Books By C. LItka

Books By C. LItka

Saturday, April 17, 2021

My Library -- The Sea Books (Part 2)

 


Back again to the shelves of my little library, and to my small nautical book collection. This time, featuring my tramp steamer books.

Tea clippers and tramp steamers have played their roles in my stories. My early, 1970’s unpublished novella featured starships with a story setting that paralleled tea clippers and their annual race from China to the London docks. Plus, those noses of many of my unfinished stories until I set out to write what became The Bright Black Sea, also featured sailing ships in space – though the sails were energy fields, not actual sails.

With The Bright Black Sea I challenged myself to write an old fashioned, Tom Corbett Space Cadet rocket ship story. And for it, I made it into a tramp steamer in space story. Not having served on a tramp steamer, or ever gone to sea, I relied on the books – my preferred method of travel. The books that I drew on for my stories are shown below.

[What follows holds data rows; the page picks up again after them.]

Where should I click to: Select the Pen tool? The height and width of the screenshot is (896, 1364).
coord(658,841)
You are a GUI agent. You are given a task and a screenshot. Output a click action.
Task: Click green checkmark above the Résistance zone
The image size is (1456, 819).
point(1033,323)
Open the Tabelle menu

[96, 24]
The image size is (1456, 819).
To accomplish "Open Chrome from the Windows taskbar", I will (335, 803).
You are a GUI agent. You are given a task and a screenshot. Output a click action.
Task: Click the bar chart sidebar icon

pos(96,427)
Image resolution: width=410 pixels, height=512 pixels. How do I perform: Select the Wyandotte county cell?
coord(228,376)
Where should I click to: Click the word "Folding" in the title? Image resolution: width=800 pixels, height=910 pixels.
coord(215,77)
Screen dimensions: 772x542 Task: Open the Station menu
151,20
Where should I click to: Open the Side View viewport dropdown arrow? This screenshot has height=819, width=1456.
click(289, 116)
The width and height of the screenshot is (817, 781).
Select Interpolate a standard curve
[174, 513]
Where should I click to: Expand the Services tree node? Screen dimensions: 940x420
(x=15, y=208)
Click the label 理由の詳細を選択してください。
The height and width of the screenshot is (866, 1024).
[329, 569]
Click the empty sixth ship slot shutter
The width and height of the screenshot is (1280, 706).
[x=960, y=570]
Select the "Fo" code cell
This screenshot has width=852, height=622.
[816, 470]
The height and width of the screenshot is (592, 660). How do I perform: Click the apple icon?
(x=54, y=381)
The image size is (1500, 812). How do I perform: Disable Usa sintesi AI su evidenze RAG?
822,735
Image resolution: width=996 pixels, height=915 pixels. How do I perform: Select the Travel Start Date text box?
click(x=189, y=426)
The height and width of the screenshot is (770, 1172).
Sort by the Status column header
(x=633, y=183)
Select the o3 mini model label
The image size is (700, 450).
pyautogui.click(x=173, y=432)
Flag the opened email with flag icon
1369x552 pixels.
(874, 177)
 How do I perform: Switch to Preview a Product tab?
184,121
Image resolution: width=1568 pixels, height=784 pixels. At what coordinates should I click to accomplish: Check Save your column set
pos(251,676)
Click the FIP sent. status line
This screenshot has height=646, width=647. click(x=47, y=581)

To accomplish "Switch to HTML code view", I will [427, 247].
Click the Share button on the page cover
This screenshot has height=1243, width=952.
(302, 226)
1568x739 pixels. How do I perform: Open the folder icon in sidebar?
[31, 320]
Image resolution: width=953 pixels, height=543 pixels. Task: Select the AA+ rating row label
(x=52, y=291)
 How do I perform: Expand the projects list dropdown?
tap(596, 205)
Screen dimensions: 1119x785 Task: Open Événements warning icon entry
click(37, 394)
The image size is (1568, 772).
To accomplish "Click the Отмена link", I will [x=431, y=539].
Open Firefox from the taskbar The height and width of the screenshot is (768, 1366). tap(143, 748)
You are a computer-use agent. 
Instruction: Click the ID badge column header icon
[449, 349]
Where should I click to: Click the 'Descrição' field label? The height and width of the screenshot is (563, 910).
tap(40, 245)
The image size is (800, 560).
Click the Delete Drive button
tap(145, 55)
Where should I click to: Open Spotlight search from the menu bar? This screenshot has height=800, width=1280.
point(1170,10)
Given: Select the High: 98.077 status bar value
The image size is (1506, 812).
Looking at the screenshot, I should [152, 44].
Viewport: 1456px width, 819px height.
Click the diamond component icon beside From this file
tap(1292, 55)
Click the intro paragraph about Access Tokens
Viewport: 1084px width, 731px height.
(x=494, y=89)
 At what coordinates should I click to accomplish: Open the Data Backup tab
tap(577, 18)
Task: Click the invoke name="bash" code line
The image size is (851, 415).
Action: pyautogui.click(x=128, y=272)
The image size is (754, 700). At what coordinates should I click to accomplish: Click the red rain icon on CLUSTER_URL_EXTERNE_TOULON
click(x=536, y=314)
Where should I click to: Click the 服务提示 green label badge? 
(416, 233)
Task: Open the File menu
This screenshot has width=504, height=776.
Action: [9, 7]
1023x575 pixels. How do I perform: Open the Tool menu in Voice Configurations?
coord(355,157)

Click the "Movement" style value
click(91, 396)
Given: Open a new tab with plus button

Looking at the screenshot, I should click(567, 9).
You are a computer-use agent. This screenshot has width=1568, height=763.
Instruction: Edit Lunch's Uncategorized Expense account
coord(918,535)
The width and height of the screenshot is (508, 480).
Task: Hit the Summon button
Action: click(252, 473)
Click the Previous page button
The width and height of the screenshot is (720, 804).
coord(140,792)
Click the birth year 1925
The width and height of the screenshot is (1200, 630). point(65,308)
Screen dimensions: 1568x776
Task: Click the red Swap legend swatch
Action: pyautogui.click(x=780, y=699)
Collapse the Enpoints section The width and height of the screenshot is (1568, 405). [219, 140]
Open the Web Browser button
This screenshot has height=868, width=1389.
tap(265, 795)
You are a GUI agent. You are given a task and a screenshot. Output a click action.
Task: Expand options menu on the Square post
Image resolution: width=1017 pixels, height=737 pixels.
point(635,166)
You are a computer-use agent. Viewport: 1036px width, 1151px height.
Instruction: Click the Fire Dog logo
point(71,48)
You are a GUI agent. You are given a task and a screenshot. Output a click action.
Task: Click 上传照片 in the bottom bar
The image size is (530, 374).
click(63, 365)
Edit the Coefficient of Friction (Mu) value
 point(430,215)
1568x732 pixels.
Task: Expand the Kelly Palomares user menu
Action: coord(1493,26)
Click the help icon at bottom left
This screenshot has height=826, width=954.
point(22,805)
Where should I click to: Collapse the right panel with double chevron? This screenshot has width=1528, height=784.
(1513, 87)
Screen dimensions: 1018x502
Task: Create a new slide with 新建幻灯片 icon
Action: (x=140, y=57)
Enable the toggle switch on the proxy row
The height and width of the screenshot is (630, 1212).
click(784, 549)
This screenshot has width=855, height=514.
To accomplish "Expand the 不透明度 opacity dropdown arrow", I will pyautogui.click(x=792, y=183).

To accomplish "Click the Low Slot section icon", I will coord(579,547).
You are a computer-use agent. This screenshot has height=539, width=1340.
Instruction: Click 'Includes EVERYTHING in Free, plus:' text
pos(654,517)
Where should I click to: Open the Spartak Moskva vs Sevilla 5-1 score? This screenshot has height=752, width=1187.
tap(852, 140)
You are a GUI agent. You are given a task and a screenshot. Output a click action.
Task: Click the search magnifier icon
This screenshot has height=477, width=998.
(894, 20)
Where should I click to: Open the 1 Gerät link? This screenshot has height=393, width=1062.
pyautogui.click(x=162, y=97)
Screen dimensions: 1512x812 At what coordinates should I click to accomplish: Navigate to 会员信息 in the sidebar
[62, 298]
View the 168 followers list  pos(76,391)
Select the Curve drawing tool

First off are the three Glencannon Omnibus books (I have several duplicates) that contain all the short stories of the chief engineer of the tramp steamer SS Inchcliffe Castle by Guy Gilpatric. Gilpatric wrote these stories from 1929 thru 1941 for the Saturday Evening Post, and then collected them into books, which were later collected into the omnibus versions I have. There was even a TV series made from these books in 1959, which I haven’t been able to track down. The Glencannon stories are humorous short stories which served as a model for the serial that I had originally planned to release my Lost Star stories as. However, since I can not write a short story to save my soul, mine were novellas rather than short stories. And I didn’t even try to write humorous stories. However, a Glencannon like figure does appear in my story as the Lost Star’s former chief engineer, Glen Colin.

Going even further back in my reading history we find the Howard Pease YA books that feature Tod Morgan. I distinctly recall (for some odd reason) seeing these books on the shelf of the Greendale Public Library, back when I was looking for the Heinlein juvenile SF books, and others. I didn’t read them then, but picked them up years later, when I found them at rummage sales. I can’t say much about them – basically they are sea adventure books, featuring Tod Morgan climb up through the merchant officer ranks as the series progressed.

The third major influence on my writing is the works of C J Cutcliffe Hyne, and his flagship character, Captain Kettle. These were very popular back in the first decades of the 20th century, but are definitely not politically correct in this day of age. Captain Kettle is a rough and tumble seaman, who has nothing good to say about any race or nationality other than the English, and he uses all the derogatory words and typically derogatory stereotypes, be one black, Italian, German, Slavic… you name it. If there’s a derogatory term, he uses it. So you’ve been warned. However, if you can see this in the context of the time, and the character, he writes fast moving, entertaining adventure stories and sea stories with a lot authenticity and humor. Over the years I tracked down many, but not all of his Captain Kettle books, as well as his other characters, such as McTodd, his Scottish engineer, and Mr Horrocks, his purser character. Hyne was a Cambridge graduate and a world traveler who brought his travel experience to the stories he wrote. He wrote these stories for the English magazine Pearson’s. He also wrote detective stories under the name Weatherby Chesney, and is known in science fiction circles as the author of The Lost Continent: The Story of Atlantis.

In addition to these fiction books, I collected a number of non-fiction books describing the life of a tramp steamer and shipping in general, like The Deep Sea Tramp by Captain A G Course, ca 1960 and more recently, Steaming to Bamboola, by Christopher Buckley, 1982… Wait, that isn’t all that recent is it? Time flies. I also have a small collection of larger format books on ships and shipping, pictured below.



Thankfully, I’ve lived a quiet, uneventful life, living my adventures inside the pages of books. As a result, the adventure stories I write owe a lot to the books I’ve read in my quiet, uneventful life. The Bright Black Sea owes much to these tramp steamer stories and books.


Well, I have several more shelves of nautical books to talk about, but will save those for a later blog.